• Exercise objective: Please copy out every line of the listing below in which the word "computer" appears.
:: Materials provided
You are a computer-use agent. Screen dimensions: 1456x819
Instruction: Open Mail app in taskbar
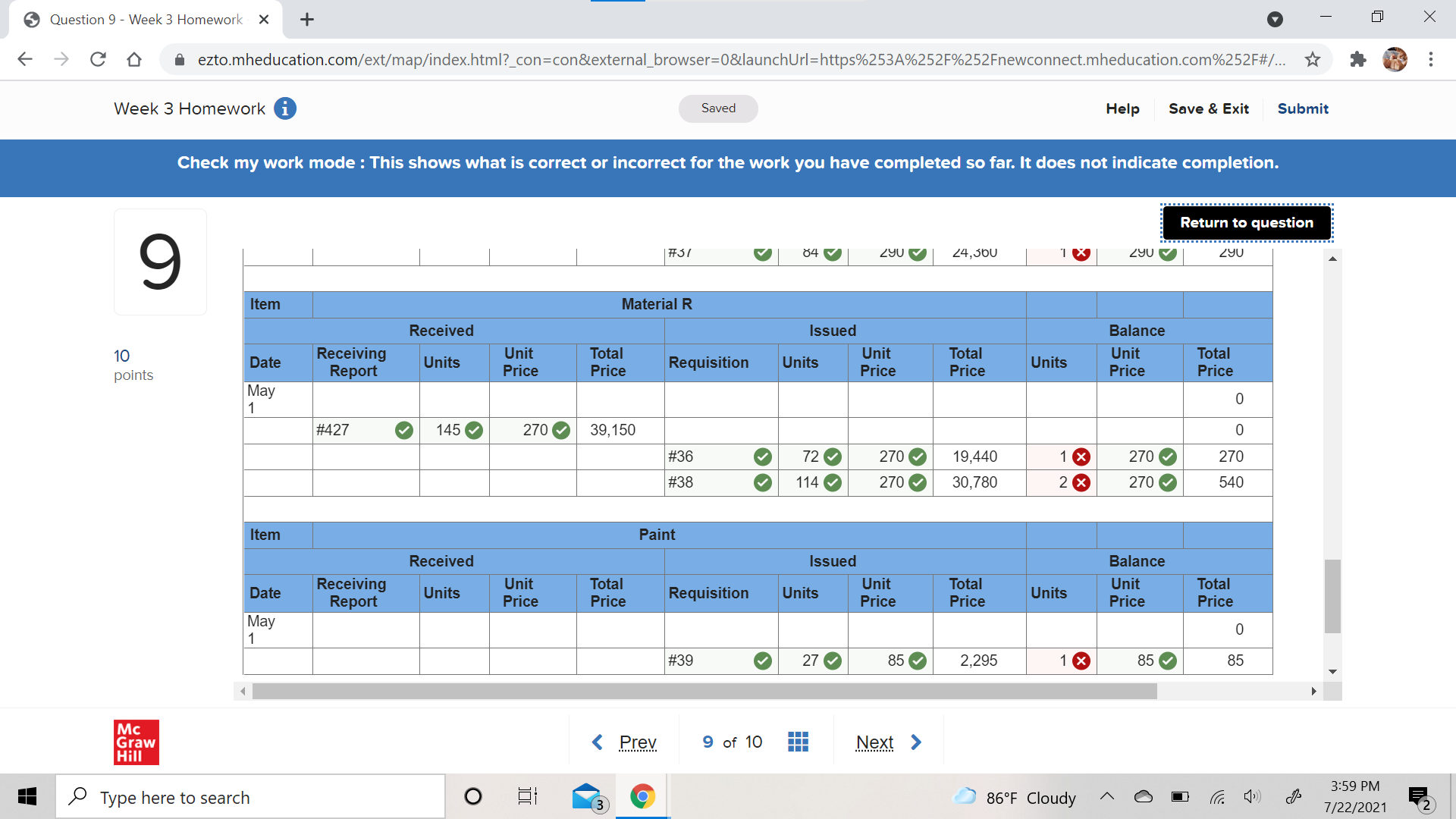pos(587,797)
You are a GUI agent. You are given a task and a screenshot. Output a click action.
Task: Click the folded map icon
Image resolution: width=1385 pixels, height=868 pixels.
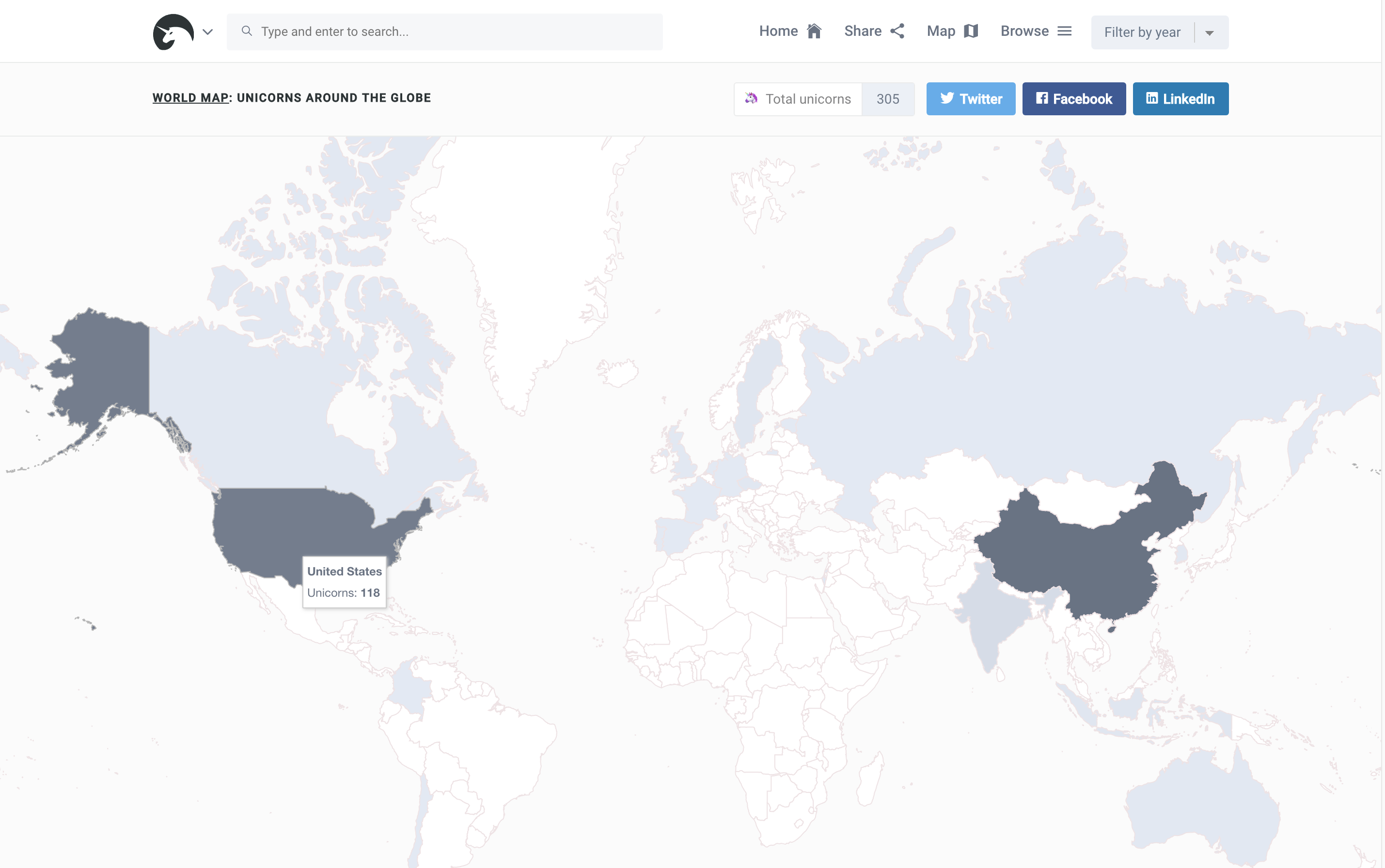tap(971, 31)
::::
:: Materials provided
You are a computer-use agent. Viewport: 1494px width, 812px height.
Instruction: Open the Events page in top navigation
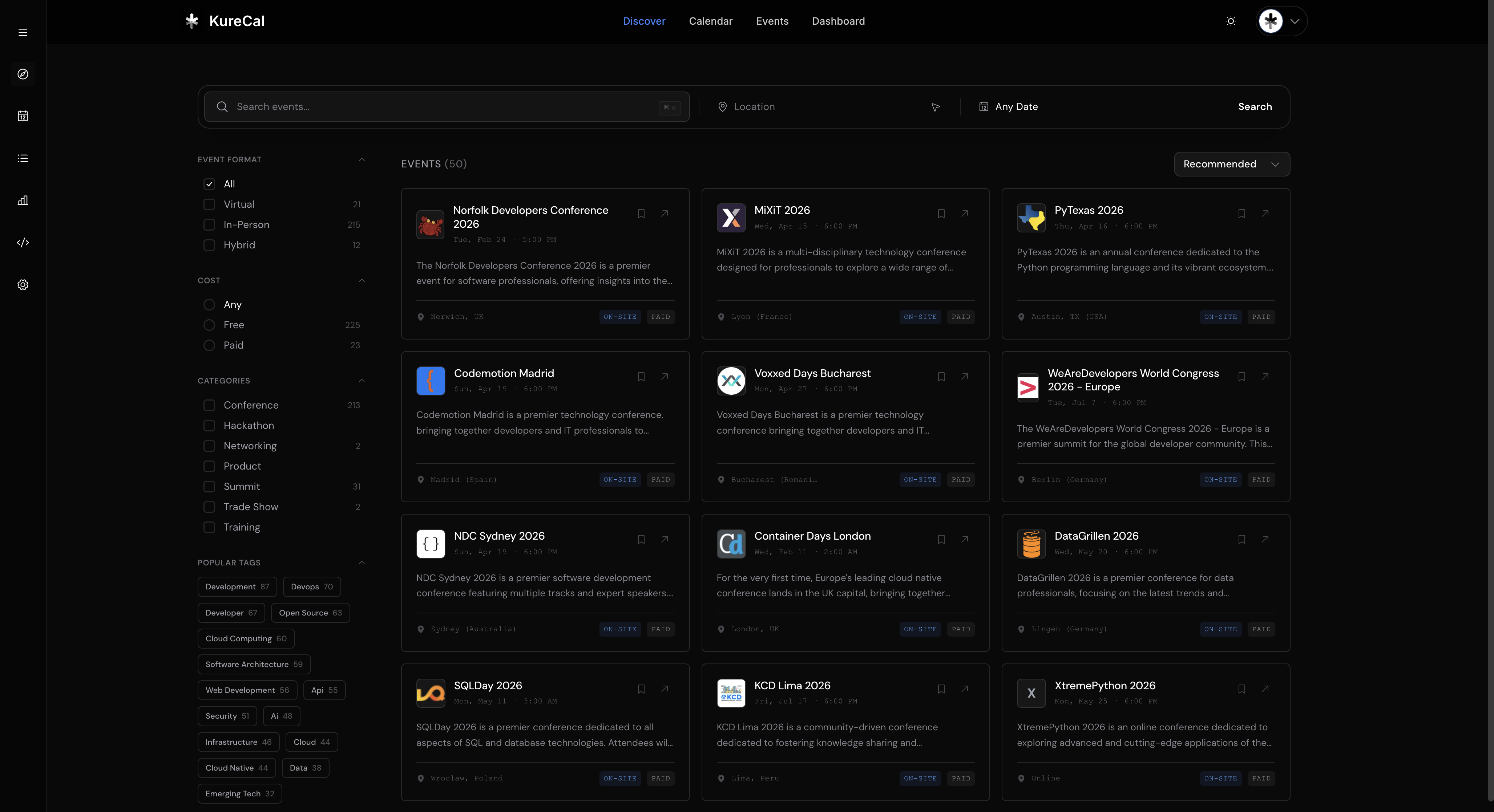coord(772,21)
::::
• Answer to the exercise:
You are a computer-use agent. Screen dimensions: 1456x819
You are a computer-use agent. Viewport: 1494px width, 812px height.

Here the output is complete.